What is Multiple Endocrine Neoplasia Syndrome 2 (MEN2) and how is it inherited?

MEN2 syndrome is inherited in an autosomal dominant pattern, and is caused by activating mutations in the RET proto-oncogene leading to the development of multiple endocrine tumours.


How does MEN2 syndrome present and what percentage develops malignancy?

The syndrome is divided into MEN2A, where patients develop:

  • Medullary thyroid cancer in 95-100% of cases
  • primary hyperparathyroidism, due to hyperplasia of multiple parathyroid glands (20%) and
  • pheochromocytoma, in a percentage ranging from 60-100%

and in MEN2B characterized by growth of:

  • aggressive medullary thyroid cancer, in almost all patients
  • pheochromocytoma in half of the patients
  • mucosal neuromas and intestinal ganglioneuromas
  • skeletal deformities and
  • characteristic facial features

How common is MEN2 syndrome and at what age does pheochromocytoma develop?

The incidence of the disease is 1 in 30,000 people.
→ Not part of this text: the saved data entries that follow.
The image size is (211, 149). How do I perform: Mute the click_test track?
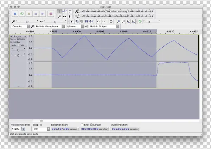pyautogui.click(x=14, y=45)
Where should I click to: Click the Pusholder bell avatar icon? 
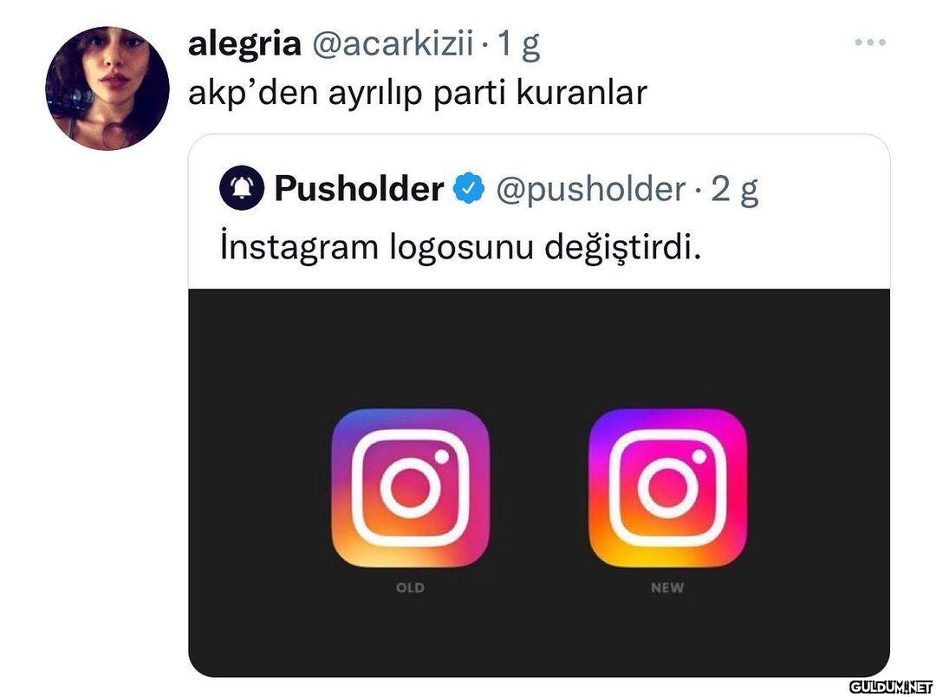coord(242,188)
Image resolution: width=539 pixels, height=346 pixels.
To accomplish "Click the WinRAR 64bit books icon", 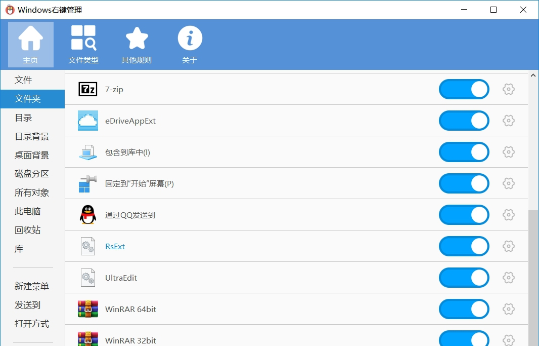I will click(x=88, y=309).
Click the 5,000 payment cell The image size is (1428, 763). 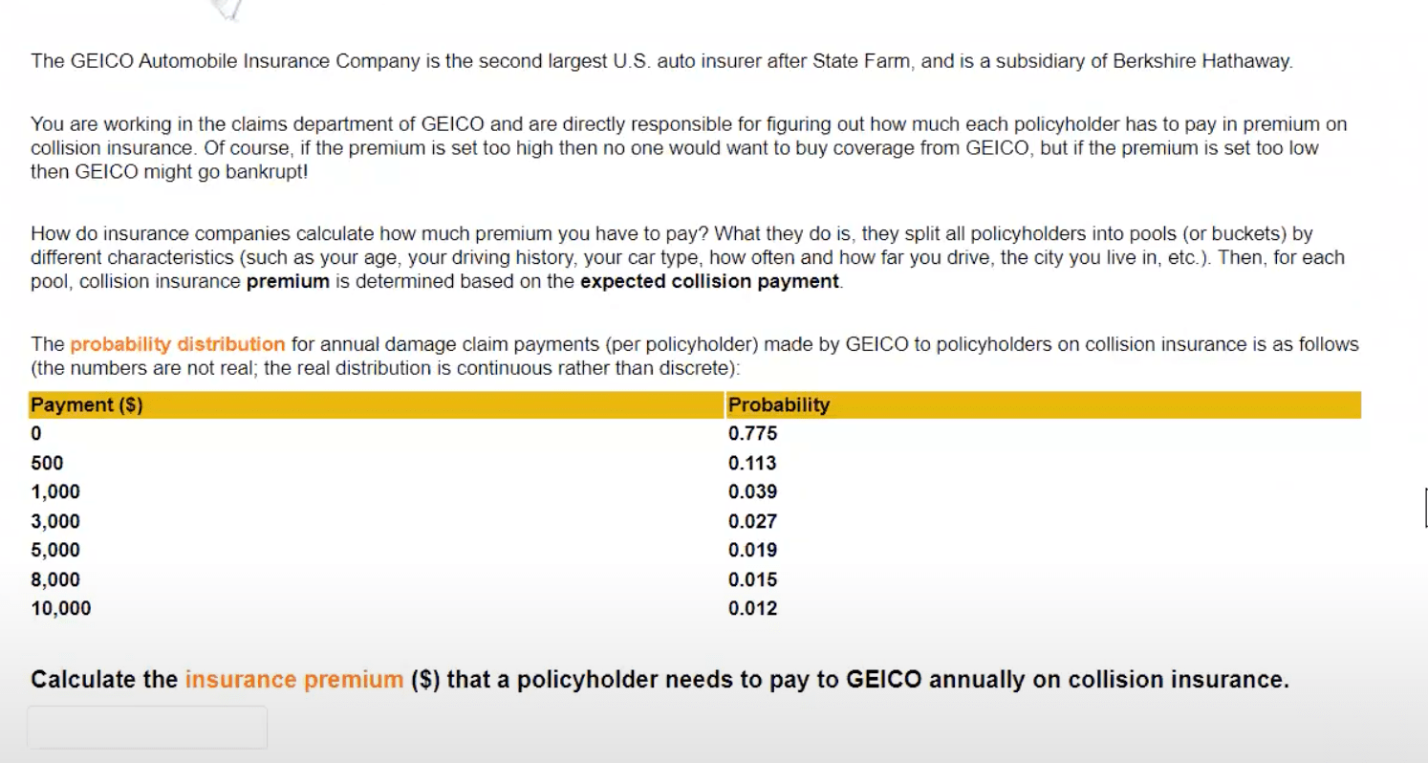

Depending on the mutation, pheochromocytoma can occur from the age of 8 with an average age, the age of 30. The majority of patients will develop pheochromocytoma in the other adrenal gland within a decade.


What should carriers do?

As medullary thyroid cancer can develop very early and is potentially life-threatening, prophylactic total thyroidectomy is recommended in the first months of life in new-borns with a confirmed mutation for MEN2B and in the first 5 years of life for MEN2A. In addition, as in other genetic syndromes, regular monitoring is mandatory.